:: Tekstfragment ::
'''

Partijen zijn op 28 mei 2004 met elkaar gehuwd in de gemeente [gemeente] .
Uit dit huwelijk zijn [minderjarige 1] en [minderjarige 2] geboren.
3.2.
De moeder heeft de Nederlandse en de Turkse nationaliteit en de vader heeft de Turkse nationaliteit. De kinderen hebben de Nederlandse en de Turkse nationaliteit.
3.3.
Bij beschikking van 12 september 2017 heeft de rechtbank Zeeland-West-Brabant, zittingsplaats Breda, zich op grond van artikel 10 van het Luxemburgse Verdrag inzake de
erkenning van beslissingen betreffende de huwelijksband van 8 september 1967 onbevoegd
verklaard in de echtscheidingsprocedure aangezien in Turkije tussen partijen eveneens een
echtscheidingsprocedure aanhangig is en deze procedure op een eerder moment, namelijk op 18 januari 2016, is aangevangen.
3.4.
Bij de bestreden - uitvoerbaar bij voorraad verklaarde - beschikking heeft de rechtbank Zeeland-West-Brabant, zittingsplaats Breda, het hoofdverblijf van [minderjarige 1] en [minderjarige 2] bij de moeder bepaald en heeft de rechtbank bepaald dat de vader en de kinderen in het kader van de verdeling van de zorg- en opvoedingstaken gerechtigd zijn tot het hebben van contact met elkaar om de week van maandag na school tot maandag voor school en gedurende de helft van de vakanties en feestdagen, nader in onderling overleg te bepalen tussen partijen. Ook is er een consultatie- en informatieregeling bepaald. Ter zake de bijdrage in de kosten van verzorging en opvoeding van [minderjarige 1] en [minderjarige 2] heeft de rechtbank bepaald dat de vader met ingang van 1 juni 2018 in dat kader een bijdrage aan de vrouw voldoet van € 324,- per kind per maand.
3.5.
De vader kan zich niet verenigen met de bestreden beschikking voor zover het de beslissingen ten aanzien van het hoofdverblijf, de verdeling van de zorg- en opvoedingstaken (hierna ook: zorgregeling) en de bijdrage in de kosten van verzorging en opvoeding (hierna ook: kinderalimentatie) betreft en hij is hiertegen in hoger beroep gekomen.
Hoofdverblijf en zorgregeling
Bevoegdheid en toepasselijk recht
3.6.
Evenals de rechtbank oordeelt het hof dat op grond van het bepaalde in artikel 8 lid 1 Brussel II-bis de Nederlandse rechter rechtsmacht toekomt ten aanzien van de verzoeken over de hoofdverblijfplaats en de zorgregeling, nu de gewone verblijfplaats van de desbetreffende kinderen op 8 juni 2018, de datum van indienen van het verzoek, in Nederland ligt.
De grief van de vader over de onbevoegdheid van de Nederlandse rechter faalt dat ook.
Nederlands recht is van toepassing, nu hiertegen geen grief is gericht.
3.7.

'''

:: Vermeldingen ::
'''

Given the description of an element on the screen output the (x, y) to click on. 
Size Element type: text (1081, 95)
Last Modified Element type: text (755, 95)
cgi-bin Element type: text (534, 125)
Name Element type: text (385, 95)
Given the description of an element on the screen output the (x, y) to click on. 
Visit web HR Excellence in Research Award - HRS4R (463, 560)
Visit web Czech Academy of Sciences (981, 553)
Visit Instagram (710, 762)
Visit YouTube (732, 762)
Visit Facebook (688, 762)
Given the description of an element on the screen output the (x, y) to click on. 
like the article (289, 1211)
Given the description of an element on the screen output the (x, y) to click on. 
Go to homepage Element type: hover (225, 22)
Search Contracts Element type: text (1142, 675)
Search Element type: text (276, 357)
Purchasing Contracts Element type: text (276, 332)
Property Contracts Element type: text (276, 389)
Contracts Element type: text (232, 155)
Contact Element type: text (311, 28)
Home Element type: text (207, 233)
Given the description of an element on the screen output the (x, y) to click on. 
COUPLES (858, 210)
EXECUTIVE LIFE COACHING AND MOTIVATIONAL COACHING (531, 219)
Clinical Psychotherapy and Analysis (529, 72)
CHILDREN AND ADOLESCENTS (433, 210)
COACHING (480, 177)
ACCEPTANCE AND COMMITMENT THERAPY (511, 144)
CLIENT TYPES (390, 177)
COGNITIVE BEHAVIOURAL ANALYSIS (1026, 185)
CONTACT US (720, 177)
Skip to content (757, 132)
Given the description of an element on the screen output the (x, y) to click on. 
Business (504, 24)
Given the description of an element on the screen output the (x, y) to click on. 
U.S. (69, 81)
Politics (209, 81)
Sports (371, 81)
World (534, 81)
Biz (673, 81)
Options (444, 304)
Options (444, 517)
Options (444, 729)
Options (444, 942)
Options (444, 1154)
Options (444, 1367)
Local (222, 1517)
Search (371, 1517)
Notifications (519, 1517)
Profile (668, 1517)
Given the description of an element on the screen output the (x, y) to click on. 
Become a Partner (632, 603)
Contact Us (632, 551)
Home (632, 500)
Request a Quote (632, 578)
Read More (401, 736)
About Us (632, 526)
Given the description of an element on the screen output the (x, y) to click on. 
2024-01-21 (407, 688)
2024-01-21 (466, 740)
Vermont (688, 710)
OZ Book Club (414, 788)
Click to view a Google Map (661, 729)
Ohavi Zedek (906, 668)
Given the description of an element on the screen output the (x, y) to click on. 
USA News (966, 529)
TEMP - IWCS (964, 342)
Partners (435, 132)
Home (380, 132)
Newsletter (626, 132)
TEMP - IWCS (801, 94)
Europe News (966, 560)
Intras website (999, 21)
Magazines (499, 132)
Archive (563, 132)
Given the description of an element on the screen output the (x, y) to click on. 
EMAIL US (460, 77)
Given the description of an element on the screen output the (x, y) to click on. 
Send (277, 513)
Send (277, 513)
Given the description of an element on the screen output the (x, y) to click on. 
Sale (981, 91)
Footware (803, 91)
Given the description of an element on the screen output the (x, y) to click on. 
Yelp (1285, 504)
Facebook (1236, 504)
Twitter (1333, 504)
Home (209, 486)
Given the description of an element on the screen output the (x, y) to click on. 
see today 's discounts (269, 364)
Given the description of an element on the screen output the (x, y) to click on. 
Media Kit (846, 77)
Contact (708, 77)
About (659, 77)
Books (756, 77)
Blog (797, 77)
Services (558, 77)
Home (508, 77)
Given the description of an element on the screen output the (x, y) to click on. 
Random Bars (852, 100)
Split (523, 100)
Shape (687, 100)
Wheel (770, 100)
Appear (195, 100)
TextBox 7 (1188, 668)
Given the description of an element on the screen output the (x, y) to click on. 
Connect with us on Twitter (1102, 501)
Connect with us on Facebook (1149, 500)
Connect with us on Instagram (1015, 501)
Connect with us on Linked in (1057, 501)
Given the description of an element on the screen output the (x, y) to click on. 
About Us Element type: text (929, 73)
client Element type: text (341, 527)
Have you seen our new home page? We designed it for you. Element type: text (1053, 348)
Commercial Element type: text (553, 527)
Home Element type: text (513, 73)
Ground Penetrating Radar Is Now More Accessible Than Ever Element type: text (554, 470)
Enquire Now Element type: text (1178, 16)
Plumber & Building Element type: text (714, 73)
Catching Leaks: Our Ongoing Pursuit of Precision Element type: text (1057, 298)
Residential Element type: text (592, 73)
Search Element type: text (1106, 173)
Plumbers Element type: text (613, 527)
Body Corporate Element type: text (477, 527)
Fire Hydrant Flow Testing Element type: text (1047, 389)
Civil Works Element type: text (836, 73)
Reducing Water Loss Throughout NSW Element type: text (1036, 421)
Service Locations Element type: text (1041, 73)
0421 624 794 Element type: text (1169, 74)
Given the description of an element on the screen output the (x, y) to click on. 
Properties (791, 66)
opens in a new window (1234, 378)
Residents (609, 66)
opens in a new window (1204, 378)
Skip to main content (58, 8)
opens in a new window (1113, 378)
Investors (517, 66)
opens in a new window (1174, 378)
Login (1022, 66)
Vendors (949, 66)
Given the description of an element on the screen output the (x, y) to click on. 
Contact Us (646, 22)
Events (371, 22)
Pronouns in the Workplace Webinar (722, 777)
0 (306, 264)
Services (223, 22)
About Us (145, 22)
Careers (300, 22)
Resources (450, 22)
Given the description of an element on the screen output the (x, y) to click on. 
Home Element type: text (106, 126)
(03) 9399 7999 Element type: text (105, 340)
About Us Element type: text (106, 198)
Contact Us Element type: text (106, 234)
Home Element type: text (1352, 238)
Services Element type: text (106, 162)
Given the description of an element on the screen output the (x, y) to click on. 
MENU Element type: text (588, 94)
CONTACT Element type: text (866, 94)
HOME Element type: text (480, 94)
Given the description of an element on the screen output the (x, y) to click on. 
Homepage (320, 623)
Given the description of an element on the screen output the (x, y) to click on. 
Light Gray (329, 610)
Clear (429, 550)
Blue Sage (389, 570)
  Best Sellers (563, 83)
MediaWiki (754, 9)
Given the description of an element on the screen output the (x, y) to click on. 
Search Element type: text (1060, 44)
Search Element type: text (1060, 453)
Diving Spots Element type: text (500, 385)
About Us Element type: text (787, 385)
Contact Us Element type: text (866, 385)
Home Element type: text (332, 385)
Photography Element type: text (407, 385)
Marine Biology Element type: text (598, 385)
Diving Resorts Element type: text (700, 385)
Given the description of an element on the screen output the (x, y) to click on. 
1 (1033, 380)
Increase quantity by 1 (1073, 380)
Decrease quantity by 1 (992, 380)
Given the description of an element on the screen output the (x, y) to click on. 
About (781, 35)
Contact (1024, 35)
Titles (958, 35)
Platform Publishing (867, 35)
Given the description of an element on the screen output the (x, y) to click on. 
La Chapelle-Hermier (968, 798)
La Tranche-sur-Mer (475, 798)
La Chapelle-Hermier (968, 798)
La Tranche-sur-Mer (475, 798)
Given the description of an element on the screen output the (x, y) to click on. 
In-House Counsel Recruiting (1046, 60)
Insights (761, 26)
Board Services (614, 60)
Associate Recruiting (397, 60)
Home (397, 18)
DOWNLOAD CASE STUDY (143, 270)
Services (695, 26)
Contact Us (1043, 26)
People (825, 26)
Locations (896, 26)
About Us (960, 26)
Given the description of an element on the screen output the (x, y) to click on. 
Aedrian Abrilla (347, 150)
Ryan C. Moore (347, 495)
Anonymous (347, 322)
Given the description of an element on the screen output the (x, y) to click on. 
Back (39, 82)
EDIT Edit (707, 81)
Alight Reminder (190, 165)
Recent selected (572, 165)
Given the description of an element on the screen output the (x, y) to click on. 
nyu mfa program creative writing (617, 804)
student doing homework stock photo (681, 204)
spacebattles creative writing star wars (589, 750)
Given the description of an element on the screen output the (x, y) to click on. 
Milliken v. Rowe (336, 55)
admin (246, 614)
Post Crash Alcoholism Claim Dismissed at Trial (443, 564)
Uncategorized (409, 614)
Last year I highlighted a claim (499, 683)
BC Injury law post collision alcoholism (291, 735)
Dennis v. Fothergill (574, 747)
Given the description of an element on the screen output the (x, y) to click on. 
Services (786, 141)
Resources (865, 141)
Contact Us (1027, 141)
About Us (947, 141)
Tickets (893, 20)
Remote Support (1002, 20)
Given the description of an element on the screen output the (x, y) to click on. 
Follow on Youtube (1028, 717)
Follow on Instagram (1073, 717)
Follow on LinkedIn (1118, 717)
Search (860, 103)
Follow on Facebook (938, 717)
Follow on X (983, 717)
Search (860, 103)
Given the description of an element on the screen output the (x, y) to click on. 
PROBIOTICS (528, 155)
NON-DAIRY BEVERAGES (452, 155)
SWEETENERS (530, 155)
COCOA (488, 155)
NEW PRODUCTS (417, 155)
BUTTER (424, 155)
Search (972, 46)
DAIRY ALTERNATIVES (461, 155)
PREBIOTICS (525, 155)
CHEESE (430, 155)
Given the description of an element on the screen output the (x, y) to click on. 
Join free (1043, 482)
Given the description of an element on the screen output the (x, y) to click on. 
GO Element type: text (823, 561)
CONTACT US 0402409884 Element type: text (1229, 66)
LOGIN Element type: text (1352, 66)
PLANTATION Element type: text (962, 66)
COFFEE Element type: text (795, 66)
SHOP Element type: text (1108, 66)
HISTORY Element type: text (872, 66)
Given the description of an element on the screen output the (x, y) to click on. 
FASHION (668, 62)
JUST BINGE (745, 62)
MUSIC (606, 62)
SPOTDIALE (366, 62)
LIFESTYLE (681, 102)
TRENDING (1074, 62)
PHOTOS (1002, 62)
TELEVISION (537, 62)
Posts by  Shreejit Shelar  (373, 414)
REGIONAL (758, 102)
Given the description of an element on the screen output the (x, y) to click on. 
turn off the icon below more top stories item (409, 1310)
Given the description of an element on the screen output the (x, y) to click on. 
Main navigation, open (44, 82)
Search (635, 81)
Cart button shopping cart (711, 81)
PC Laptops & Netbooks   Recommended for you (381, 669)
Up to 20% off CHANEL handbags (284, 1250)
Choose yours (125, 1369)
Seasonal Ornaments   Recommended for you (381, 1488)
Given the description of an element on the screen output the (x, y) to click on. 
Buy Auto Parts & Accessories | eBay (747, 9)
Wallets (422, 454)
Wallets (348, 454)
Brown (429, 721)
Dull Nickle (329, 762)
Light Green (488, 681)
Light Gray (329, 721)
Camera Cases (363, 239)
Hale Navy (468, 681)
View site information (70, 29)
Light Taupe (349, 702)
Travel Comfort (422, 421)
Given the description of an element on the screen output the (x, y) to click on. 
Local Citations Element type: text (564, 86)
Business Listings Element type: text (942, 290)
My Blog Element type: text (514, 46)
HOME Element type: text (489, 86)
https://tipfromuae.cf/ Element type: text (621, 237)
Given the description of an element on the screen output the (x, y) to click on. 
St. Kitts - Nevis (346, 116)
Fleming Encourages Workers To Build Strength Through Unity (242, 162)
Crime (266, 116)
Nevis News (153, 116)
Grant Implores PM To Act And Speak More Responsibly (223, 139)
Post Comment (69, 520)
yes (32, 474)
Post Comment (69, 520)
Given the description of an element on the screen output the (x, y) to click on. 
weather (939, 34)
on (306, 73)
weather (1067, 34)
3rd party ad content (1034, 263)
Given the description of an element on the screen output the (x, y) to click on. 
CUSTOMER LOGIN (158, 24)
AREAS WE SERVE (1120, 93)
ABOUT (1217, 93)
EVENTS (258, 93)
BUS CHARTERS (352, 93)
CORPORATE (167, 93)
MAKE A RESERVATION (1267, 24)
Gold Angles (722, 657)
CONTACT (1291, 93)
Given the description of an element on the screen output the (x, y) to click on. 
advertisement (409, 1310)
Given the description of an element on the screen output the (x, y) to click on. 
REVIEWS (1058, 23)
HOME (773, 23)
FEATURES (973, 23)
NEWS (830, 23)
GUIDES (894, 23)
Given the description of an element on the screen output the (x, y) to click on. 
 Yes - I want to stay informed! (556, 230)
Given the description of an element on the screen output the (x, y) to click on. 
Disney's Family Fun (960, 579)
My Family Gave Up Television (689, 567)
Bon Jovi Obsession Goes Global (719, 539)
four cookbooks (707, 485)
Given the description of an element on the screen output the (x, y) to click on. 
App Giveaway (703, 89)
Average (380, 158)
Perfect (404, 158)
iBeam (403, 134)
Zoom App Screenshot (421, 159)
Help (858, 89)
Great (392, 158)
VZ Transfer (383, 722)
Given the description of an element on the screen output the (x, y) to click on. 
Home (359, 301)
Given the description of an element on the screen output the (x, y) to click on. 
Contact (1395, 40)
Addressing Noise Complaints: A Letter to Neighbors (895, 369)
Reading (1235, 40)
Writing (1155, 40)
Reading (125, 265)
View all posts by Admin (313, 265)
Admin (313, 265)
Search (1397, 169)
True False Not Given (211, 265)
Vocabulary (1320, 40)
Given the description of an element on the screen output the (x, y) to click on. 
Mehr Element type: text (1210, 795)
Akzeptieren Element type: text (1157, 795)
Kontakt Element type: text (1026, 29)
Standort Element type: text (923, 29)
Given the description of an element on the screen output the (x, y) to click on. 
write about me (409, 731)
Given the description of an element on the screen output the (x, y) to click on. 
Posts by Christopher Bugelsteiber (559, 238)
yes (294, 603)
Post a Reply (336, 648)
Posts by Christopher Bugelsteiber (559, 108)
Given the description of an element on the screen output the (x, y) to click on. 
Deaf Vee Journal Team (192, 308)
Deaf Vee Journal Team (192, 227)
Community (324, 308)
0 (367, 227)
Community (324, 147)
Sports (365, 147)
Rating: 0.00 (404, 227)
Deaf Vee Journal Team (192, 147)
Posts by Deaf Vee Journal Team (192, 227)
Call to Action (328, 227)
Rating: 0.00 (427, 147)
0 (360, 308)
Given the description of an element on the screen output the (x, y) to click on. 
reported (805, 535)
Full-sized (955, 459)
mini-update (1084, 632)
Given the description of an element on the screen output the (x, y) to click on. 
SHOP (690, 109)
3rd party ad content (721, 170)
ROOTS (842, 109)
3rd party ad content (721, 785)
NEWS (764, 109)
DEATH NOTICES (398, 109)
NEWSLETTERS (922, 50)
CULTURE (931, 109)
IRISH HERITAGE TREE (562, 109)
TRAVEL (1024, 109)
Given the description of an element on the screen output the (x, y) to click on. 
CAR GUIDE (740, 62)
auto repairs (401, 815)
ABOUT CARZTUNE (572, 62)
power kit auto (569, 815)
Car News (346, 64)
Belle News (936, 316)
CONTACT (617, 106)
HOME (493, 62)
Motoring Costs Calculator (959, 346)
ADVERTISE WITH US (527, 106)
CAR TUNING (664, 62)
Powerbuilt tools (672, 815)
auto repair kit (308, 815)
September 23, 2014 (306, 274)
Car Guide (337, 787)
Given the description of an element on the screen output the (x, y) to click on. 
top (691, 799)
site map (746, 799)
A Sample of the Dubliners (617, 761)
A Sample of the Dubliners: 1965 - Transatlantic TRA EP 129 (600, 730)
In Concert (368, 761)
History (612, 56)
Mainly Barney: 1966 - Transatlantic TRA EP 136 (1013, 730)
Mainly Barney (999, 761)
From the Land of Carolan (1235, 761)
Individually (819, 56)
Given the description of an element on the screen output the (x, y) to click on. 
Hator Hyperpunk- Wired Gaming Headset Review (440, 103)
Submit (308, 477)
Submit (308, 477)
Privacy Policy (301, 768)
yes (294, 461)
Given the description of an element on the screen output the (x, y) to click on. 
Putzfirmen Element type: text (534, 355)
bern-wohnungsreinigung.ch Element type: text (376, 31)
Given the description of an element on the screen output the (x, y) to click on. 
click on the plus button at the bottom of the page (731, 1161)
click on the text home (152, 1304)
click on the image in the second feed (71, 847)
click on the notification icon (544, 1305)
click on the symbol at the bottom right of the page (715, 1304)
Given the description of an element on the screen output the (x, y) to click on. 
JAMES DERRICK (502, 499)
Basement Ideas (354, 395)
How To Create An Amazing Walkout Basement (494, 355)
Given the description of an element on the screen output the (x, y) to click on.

'''

:: Gegeven opdracht 1 ::
Op welke datum is volgens het fragment uit de beschikking de echtscheidingsprocedure in Turkije aangevangen?
:: Gegeven opdracht 2 ::
Schrijf het fragment uit de beschikking verder, aansluitend op het laatst weergegeven nummer.
De vermeldingen zijn afkomstig uit een andere bron.

:: Uitvoer 1 ::
Op 18 januari 2016.

:: Uitvoer 2 ::
Blijkens grief I is de vader voorts van oordeel dat de rechtbank, anders dan zij in de thans bestreden beschikking heeft overwogen, de behandeling van de verzoeken van de moeder omtrent hoofdverblijf en zorgregeling, had dienen aan te houden. Dit omdat de specifieke omstandigheden die door de rechtbank zijn aangehaald niet rechtvaardigen dat – op de voet van artikel 12 van het (Nederlandse) Wetboek van Burgerlijke Rechtsvordering (hierna: Rv) – de zaak niet is/wordt aangehouden. De moeder heeft grief I van de vader gemotiveerd bestreden. Zij ontkent en betwist dat de rechtbank de zaak had dienen aan te houden.
3.8.
Het hof overweegt met betrekking tot dit onderdeel van grief I als volgt. Blijkens de aan het hof overgelegde stukken, en zoals toegelicht tijdens de mondelinge behandeling, is het hof gebleken dat er met betrekking tot het in Turkije sinds 18 januari 2016 aanhangige echtscheidingsverzoek met nevenvorderingen en de sinds 8 juni 2018 in Nederland aanhangige verzoeken met betrekking tot het hoofdverblijf en de zorgregeling hetzelfde onderwerp betreffen. Dit betekent dat er sprake is van parallelle procedures. De vraag die partijen thans in hoger beroep verdeeld is of in dat licht de later aangezochte Nederlandse rechter zijn beslissing over het hoofdverblijf en het daarmee samenhangende verzoek over de
invulling van de zorgregeling had dienen aan te houden in afwachting van de beslissing van de eerder aangezochte, bevoegde Turkse rechter c.q. of de Nederlandse rechter zich onbevoegd had dienen te verklaren op grond van litispendentie.
3.9.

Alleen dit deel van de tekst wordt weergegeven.